Вернулось ощущение холода, но в следующую минуту его окатило струей такого удушающего жара, что тело моментально покрылось потом и затряслось в крупном ознобе.
"Всё, – осознав, что всё ещё стоит, уткнувшись взглядом в мутно-белую полосатую салфетку, отрешенно констатировал мужчина, – перетерпел… не упал-таки…"
– Помоги снять….
– Сейчас…
"Меня!" – ещё не совсем владея собой, он слишком резко оттолкнулся от стола, развернулся, чуть не падая, протиснулся между стеной и сидящей у кровати женщиной, ухватился рукой за спинку кровати и замер, рассерженно сверля глазами затылок сидящего на кровати мужчины.
– Я сам!
Мужчина оглянулся, наткнулся глазами на его лицо, встал и уступил место. Жан неуклюже сполз на кровать.
– Согрей вина, – подбирая под себя ноги, попросила Клод.
– Хорошо, – протискиваясь мимо неё к столу, наклонил голову мужчина.
– Приподнимите её, – Клод уже расстегнула на Этьене плащи, выпростала из широких рукавов руки.
Помогая избавиться от плащей, он легко, как ребенка приподнял девушку над кроватью: "Какая же ты горячая!" Ему вдруг показалось, что за время блуждания под землей она стала ещё тоньше и легче.
"Глупости!.. Откуда я знаю, если никогда раньше не держал её на руках? Это она меня тащила…"
– Опускайте, – устав ждать, нетерпеливо напомнила Клод, – что с ней произошло?
– Она сильно замерзла… – понимая, что не сможет ничего вразумительно объяснить, тем не менее, попытался объяснить Доре, – очень сильно… и устала… Мы шли от моста…
– Ничего себе! – занятый спиртовкой мужчина удивленно обернулся.
– Поднимите её повыше.
Распахнув платье, женщина прижалась ухом к груди, долго вслушивалась в дыхание, потом ложкой разжала Этьене зубы и заглянула в рот.
– Что? – охрипшим от волнения голосом, не сказал – прокаркал Доре, – что?
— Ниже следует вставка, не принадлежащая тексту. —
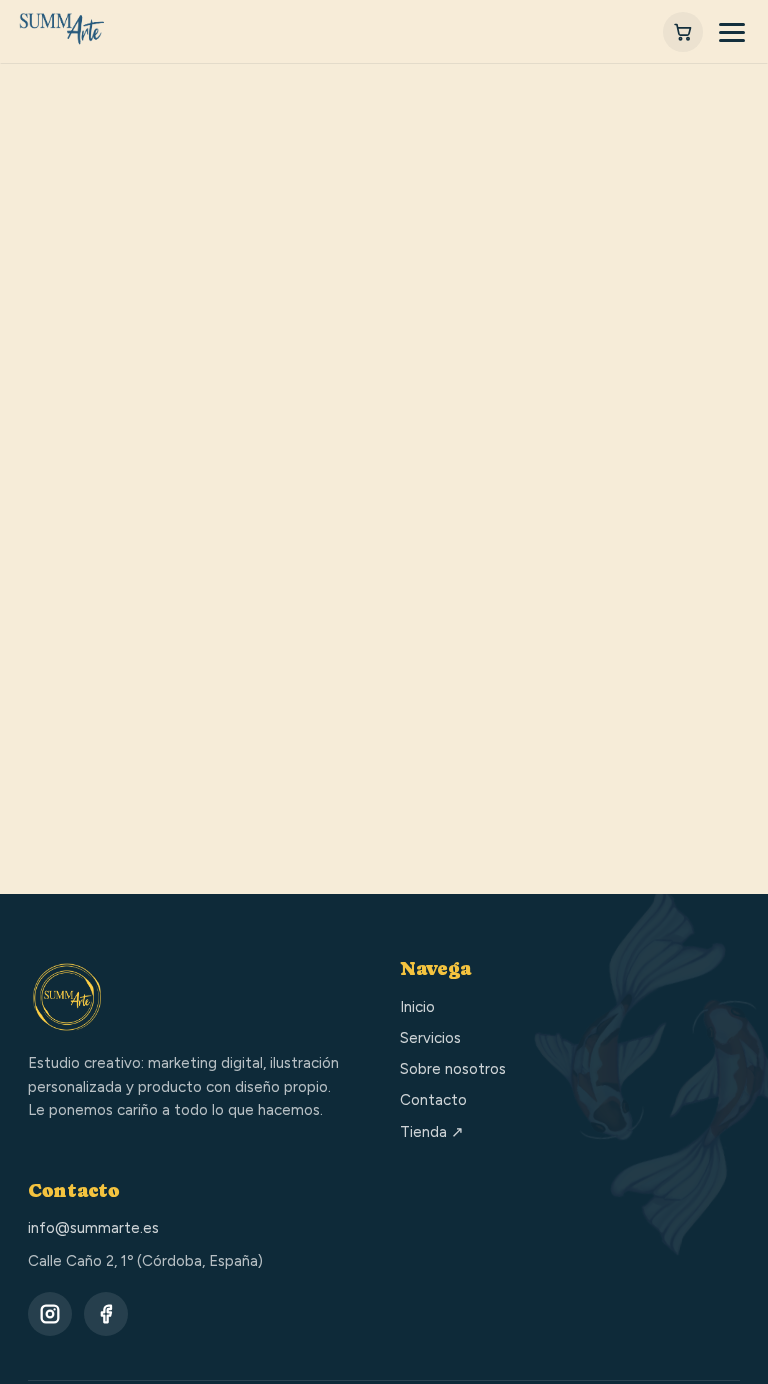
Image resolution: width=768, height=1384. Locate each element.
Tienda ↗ (432, 1132)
– Трудно сказать… опускайте, – она помогла уложить девушку на кровать и до самой шеи укутала толстым пушистым одеялом, – легкие, кажется, чистые. Надеюсь, только сильная простуда и переутомление.
"Слава богу!" – сам не зная, чего он боялся, Доре медленно, с присвистом перевел дыхание.
– В постели так загонял, что ли? – беспечно хохотнул мужчина.
В первый момент он даже не уловил смысл услышанной фразы. Так и пропустил бы, не почувствуй, как рядом настороженно замерла Клод.